Diyalogları ile film serisini aratmıyor

Marvel’s Guardians of the Galaxy birçok probleme sahip olan bir oyun fakat oyunun teması ve diyalogları çok güzel bir şekilde ele alınmış. Biraz önce de belirttiğim gibi karakterler arası atışma, karşılaştıkları durumlara verdikleri tepki ve tabi ki absürt ilerleyiş oyunun merkezine oturtulmuş durumda. Özellikle oyunun ilk birkaç saatinde bu işleyiş acayip derecede hoşunuza gidiyor. Yaptığınız seçimler göre diyalogların değişmesi ve karakterlerin olaylara karşı tepkilerini izlemek oyunun en büyük artısı diyebilirim. Tabi ilerledikçe bu yoğun diyalog yapısını takip etmek biraz zorlaşabiliyor. O nedenle Marvel’s Guardians of the Galaxy öyle bir iki oturuşta bitirilecek bir oyun değil diyebilirim. Çünkü diyalog yapısı keyifli olsa da birkaç saatin ardından size yorucu gelmeye başlıyor.

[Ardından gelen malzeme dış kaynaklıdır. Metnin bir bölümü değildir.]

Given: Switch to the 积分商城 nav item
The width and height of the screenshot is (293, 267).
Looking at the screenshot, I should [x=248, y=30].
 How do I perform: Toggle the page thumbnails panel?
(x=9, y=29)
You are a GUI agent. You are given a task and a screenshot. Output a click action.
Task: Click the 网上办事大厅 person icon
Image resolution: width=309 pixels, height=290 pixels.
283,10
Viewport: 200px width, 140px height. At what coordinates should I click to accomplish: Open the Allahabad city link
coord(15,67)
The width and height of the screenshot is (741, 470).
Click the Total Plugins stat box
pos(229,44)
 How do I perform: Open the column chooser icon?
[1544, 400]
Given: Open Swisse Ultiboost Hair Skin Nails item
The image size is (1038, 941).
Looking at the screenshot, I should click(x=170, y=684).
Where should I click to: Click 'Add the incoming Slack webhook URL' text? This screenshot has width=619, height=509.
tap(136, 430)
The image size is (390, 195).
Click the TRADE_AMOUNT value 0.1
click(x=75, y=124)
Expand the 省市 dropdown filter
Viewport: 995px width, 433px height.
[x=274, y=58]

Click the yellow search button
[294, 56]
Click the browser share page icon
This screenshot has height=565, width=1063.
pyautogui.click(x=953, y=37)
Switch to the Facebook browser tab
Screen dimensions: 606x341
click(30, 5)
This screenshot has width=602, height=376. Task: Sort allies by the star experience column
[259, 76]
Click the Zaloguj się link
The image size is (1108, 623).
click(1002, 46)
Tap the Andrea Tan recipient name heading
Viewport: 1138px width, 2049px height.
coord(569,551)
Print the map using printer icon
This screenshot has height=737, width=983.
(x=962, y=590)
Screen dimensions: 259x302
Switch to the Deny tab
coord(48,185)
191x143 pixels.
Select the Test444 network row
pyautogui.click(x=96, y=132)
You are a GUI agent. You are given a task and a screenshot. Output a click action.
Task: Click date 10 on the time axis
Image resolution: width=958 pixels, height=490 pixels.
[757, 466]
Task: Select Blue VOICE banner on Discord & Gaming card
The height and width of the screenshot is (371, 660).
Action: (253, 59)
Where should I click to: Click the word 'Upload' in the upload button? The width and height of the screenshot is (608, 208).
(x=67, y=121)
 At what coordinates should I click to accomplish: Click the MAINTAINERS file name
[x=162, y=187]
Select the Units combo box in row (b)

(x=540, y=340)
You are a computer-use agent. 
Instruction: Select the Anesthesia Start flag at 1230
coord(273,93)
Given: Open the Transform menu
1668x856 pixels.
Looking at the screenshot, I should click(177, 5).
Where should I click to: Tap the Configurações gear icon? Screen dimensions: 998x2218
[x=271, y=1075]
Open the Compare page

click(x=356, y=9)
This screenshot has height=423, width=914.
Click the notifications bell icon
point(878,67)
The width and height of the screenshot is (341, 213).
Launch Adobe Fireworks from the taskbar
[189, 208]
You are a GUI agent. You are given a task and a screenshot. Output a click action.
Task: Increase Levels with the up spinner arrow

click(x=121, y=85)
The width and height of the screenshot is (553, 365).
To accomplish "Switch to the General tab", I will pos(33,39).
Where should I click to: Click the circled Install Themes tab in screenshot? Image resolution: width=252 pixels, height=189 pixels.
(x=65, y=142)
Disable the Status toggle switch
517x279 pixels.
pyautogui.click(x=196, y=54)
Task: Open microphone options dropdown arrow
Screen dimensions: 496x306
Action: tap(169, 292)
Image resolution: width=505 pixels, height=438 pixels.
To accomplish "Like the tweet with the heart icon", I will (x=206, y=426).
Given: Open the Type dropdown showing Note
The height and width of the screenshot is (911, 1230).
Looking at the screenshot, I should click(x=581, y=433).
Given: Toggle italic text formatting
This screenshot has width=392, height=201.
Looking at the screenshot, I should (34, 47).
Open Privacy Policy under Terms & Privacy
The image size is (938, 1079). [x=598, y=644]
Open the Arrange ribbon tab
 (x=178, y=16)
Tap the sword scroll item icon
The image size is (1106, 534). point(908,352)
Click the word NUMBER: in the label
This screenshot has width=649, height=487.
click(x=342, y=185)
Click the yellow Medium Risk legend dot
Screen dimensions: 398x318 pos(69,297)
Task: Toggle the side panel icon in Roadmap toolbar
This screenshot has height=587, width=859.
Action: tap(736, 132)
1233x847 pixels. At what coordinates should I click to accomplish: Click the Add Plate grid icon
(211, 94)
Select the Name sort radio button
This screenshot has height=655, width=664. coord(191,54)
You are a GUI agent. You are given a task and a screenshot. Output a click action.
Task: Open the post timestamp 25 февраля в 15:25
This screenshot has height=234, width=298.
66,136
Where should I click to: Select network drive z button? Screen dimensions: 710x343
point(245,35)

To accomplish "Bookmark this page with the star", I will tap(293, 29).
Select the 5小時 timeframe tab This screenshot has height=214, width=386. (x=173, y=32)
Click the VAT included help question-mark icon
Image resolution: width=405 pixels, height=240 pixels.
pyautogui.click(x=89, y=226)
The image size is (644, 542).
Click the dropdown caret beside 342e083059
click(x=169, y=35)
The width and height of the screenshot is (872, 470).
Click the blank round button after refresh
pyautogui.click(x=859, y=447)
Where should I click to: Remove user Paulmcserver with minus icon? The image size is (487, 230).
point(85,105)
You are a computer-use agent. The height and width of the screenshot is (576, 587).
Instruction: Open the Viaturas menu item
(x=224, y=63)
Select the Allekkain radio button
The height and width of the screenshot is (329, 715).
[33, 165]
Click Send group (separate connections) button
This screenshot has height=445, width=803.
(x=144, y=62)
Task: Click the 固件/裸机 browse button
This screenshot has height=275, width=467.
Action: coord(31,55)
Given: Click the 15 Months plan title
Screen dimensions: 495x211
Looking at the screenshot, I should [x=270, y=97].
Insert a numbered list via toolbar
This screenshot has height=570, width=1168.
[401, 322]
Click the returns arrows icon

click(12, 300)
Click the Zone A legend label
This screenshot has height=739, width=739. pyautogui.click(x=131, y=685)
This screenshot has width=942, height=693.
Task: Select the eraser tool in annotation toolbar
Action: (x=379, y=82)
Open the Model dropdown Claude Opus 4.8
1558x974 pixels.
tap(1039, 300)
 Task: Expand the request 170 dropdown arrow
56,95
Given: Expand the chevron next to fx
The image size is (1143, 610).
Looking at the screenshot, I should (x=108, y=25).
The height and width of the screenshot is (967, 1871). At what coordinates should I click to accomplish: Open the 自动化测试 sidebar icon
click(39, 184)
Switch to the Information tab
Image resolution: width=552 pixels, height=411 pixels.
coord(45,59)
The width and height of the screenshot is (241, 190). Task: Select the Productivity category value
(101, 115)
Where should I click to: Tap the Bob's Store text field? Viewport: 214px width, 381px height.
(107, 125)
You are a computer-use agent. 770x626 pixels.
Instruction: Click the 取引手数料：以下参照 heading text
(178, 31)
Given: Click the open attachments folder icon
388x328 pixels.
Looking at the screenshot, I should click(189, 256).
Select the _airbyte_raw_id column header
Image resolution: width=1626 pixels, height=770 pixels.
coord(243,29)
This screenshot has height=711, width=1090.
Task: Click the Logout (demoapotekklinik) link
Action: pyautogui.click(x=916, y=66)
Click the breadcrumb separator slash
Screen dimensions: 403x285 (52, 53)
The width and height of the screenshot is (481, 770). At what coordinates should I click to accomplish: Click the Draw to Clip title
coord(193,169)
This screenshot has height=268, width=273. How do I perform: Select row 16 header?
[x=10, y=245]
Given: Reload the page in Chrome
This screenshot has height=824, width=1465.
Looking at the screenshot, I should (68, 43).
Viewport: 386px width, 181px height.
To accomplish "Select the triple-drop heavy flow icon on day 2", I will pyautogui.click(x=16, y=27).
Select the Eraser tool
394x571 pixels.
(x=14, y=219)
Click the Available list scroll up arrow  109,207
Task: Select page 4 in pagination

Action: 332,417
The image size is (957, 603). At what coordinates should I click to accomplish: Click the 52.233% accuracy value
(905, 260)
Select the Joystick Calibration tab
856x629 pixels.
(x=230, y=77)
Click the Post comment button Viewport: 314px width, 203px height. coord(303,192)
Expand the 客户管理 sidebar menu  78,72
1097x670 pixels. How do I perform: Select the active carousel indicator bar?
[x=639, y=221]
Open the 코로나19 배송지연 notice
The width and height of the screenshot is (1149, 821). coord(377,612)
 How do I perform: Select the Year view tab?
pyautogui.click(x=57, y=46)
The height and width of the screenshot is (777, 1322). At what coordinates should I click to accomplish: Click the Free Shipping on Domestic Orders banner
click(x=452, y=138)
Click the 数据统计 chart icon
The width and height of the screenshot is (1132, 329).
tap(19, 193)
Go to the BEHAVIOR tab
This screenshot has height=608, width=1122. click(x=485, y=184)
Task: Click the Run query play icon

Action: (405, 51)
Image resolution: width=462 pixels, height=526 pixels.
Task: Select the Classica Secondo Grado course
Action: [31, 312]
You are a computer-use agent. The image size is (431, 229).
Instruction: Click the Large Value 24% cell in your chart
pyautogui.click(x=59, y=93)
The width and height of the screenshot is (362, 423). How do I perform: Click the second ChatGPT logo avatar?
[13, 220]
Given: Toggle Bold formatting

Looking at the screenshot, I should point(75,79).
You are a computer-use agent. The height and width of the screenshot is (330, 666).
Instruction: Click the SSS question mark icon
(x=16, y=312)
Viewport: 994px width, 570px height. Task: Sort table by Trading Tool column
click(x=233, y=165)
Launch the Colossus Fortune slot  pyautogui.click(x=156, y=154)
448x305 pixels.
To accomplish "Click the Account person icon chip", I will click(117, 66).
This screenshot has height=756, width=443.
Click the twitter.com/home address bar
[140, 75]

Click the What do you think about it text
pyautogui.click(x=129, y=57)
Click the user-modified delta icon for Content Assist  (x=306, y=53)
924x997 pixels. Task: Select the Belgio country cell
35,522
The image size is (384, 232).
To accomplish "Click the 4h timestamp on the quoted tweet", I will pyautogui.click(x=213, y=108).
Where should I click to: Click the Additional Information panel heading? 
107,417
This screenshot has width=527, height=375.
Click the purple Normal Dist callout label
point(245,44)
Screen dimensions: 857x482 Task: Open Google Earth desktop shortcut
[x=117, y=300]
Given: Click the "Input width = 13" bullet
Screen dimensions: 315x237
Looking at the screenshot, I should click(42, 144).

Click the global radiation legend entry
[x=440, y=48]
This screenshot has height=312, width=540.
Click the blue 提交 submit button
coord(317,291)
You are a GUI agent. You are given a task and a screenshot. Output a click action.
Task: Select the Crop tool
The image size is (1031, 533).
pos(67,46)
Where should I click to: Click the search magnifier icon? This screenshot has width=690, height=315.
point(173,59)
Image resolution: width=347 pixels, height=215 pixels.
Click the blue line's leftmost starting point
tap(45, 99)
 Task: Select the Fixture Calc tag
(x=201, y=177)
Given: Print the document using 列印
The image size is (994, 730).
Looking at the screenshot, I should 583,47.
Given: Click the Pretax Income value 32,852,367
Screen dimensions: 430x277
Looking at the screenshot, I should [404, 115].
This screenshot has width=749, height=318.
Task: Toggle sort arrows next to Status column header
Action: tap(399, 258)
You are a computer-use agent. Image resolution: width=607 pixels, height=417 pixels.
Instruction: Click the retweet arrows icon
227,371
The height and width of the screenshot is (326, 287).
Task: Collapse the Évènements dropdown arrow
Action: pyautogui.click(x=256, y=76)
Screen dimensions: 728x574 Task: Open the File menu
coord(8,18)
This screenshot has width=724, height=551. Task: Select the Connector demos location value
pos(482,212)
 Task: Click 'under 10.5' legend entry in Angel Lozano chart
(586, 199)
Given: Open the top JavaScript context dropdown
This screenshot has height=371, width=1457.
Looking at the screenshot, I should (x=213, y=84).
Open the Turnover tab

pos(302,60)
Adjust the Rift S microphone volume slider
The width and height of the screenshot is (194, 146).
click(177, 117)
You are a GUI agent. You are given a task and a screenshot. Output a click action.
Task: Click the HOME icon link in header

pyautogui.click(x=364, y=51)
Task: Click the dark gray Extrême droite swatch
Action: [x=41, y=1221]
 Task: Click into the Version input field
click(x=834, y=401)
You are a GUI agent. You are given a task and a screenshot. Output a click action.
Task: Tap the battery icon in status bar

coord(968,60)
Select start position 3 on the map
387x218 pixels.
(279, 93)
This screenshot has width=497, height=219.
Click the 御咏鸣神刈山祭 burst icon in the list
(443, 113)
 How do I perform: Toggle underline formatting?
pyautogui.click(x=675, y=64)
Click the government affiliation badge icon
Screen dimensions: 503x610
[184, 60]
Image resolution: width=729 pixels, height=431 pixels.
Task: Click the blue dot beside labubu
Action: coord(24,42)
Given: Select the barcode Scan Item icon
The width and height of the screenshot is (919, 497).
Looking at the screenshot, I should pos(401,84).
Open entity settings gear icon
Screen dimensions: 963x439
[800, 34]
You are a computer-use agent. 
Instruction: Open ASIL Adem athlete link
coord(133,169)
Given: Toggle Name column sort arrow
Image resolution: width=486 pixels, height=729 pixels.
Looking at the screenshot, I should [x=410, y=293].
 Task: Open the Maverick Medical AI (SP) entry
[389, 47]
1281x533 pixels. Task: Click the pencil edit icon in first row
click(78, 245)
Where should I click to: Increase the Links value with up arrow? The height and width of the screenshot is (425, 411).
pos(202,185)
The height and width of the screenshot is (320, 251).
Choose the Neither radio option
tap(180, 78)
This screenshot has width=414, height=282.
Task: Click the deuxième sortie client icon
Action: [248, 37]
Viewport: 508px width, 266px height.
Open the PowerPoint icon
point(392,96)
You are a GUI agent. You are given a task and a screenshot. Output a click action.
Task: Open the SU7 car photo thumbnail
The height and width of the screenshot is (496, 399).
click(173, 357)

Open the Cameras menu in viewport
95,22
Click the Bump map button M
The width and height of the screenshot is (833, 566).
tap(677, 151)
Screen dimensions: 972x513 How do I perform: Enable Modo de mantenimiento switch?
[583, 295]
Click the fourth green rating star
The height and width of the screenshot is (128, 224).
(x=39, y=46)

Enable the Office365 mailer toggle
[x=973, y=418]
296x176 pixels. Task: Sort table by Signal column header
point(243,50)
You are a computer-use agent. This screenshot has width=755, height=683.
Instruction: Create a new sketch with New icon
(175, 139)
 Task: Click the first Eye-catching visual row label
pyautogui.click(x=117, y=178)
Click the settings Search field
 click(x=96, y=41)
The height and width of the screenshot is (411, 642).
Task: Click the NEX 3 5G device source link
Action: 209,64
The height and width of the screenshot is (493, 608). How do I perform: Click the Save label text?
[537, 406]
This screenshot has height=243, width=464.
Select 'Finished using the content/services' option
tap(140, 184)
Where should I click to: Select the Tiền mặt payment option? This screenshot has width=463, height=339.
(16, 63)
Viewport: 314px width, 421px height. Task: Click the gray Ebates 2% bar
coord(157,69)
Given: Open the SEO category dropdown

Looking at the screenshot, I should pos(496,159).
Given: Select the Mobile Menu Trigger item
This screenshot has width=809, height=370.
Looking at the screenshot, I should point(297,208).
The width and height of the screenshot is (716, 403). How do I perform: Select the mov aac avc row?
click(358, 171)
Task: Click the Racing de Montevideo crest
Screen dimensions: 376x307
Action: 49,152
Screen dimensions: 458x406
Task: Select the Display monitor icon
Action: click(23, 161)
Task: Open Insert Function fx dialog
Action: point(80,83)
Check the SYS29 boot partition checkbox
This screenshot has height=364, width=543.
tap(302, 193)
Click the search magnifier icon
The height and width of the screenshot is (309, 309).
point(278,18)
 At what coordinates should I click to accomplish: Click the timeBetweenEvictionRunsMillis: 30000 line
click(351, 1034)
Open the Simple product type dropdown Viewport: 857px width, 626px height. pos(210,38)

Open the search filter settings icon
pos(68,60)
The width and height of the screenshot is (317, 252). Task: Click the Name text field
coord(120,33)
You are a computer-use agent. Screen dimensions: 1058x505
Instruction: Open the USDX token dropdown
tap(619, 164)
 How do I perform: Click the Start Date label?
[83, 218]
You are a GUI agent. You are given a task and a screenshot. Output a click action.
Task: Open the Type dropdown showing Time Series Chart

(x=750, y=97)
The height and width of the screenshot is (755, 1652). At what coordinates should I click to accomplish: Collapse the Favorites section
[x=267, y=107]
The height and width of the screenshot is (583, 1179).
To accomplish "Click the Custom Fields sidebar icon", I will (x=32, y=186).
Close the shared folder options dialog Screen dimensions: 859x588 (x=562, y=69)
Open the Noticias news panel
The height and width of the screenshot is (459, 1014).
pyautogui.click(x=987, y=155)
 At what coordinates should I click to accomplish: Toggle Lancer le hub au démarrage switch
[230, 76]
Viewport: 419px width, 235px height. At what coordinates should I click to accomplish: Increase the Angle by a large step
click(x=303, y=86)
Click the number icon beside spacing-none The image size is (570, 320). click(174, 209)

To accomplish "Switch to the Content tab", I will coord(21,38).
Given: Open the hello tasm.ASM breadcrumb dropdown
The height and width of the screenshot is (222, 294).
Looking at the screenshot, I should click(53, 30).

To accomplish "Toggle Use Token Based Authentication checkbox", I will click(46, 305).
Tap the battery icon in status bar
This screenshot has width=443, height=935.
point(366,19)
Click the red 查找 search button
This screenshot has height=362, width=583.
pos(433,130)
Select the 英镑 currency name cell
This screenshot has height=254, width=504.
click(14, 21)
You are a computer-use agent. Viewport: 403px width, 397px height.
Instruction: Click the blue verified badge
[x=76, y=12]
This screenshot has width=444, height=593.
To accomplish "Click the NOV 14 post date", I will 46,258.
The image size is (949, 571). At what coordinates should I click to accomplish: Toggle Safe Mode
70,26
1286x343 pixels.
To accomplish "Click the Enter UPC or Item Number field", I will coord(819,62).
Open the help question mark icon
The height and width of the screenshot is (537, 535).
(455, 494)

Diyaloglar demişken oyundaki bu seçim yapısı genelde diyalog bazlı ilerlese de bazı kilit seçimlere de yer verilmiş. Çok sık değil ama yaptığınız bazı seçimler hikayenin gideceği yolda bazı farklılıklar gösteriyor. Mesela spoiler vermeden anlatacak olursam ilerde yaşanan bir tartışmada karakterlerden birine yaptığınız seçimle destek olursanız cebinize bir güvenlik kartı sıkıştırıyor. Bu kartı daha sonra aynı mekana geldiğinizde ekstra kapıları açmak için kullanıyorsunuz. Dediğim gibi hikayede müthiş bir etkisi olmuyor ama sonuca giderken daha farklı sahneler, diyaloglar ile karşılaşmış oluyorsunuz. Zaten diyalog yapısı çok güçlü olduğu için “acaba bunu seçersem ne diyecekler” hissiyatını oyuncuya vermeyi başarmış.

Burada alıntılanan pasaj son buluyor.